A review of a facility policy titled "Patient Rights and Responsibilities," effective 2/16/24, revealed that in the case of a patient who has cognitive impairments, the Facility employee would provide information on the patient's rights and responsibilities to the patient's representative and or legal representative. Each patient of Tift Regional Health System (TRHS) was entitled to certain rights and assumed certain responsibilities. Each patient had the right to expect reasonable safety while receiving care and services.
A review of a facility policy titled "Falls Risk-Inpatient," effective 2/22/21, revealed that "fall" means a patient fall, assisted patient fall, and suspected intentional fall. Adult patients admitted to a facility will be assessed for fall risk on admission and once every twelve hours using the Morse Fall Risk Assessment Scale. If a fall occurs or is suspected (1) an assessment for injury will occur, (2) notification to House Supervisor and patient's family, (3) actions following a fall should include: (a) Reclassification of the patient as a high risk for falls and implementation of additional fall risk interventions, (b) Completion of an occurrence report/patient safety event report in compliance with the hospital policy entitled, "Patient Occurrence - Patient Safety Event Reporting", (c) House Supervisor should come to the unit and debrief the staff involved and will verify that an occurrence report/patient safety event report was completed and the fall is documented in the patient's medical record.

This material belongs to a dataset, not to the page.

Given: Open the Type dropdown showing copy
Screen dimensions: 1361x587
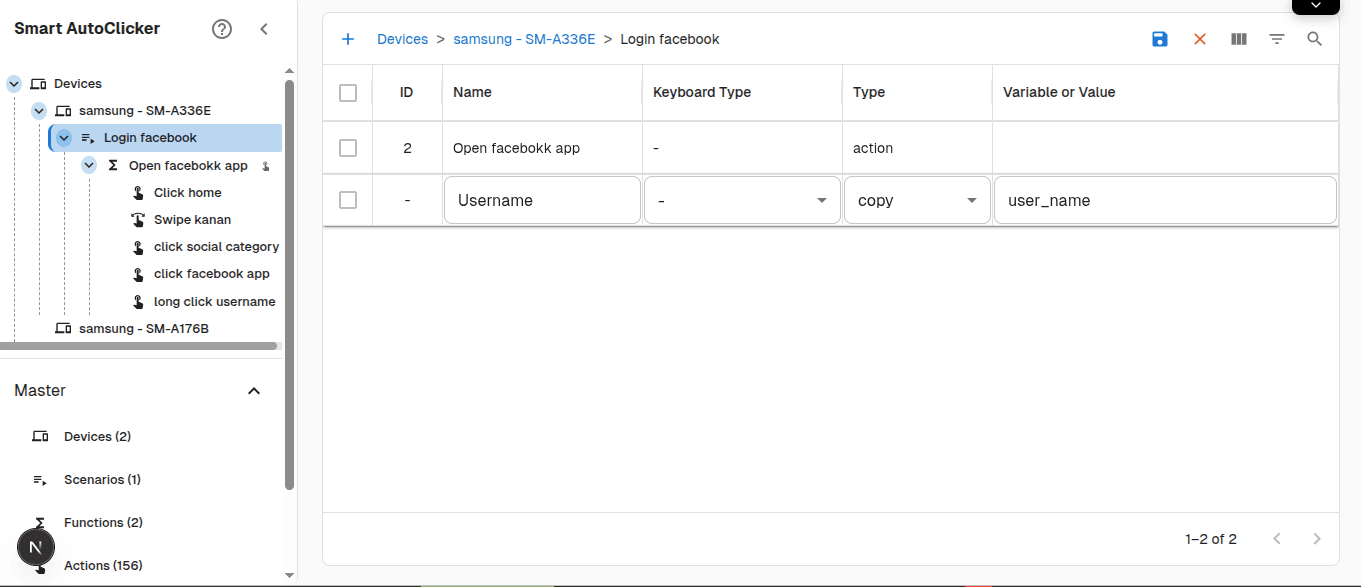Looking at the screenshot, I should (x=917, y=200).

An interview was conducted with Director of Nursing (DON) KK on 9/3/24 at 3:30 p.m. DON KK stated that she didn't see in P#3's medical record where it was documented that P#3's family was notified that he had fallen again. She stated that the expectation was that nurses should document what they do for the patient into the patient's medical record.
An interview was conducted with Registered Nurse (RN) FF on 9/4/24 at 10:14 a.m. RN FF stated that when a patient fell, an assessment was conducted immediately for injury, the doctor and family were notified, and an incident report was recorded.
A telephone interview was conducted with RN GG on 9/4/24 at 10:58 a.m. RN GG stated that she worked as the Charge Nurse on the Geri-psyche unit on the night shift. She said P#1's first night with her was on the twelfth (8/12/24) and that she had a black eye and some sores on her legs. RN GG stated that she never spoke with P#1's family, and that she had been told in report that P#1 had fallen at home. When RN GG was asked if she ever witnessed P#1 fall in the unit, RN GG stated that P#1 slid to the floor from her chair, and that she helped one of the techs get P#1 up from the floor and to the restroom. RN GG stated that she didn't notify the doctor or the family about this occurrence because P#1 didn't sustain an injury, and that P#1 fell often at home. RN GG stated that when a patient fell, the occurrence should be reported to the doctor and the family, and an incident report recorded.
A telephone interview was conducted with RN JJ on 9/4/24 at 1:11 p.m. RN JJ stated that she worked as one of the Charge Nurses on the unit. RN JJ stated that generally, when a fall occurred, the patient was assessed, the doctor and family were notified, an occurrence report would be recorded, and the nurse would complete a narrative note with the action details.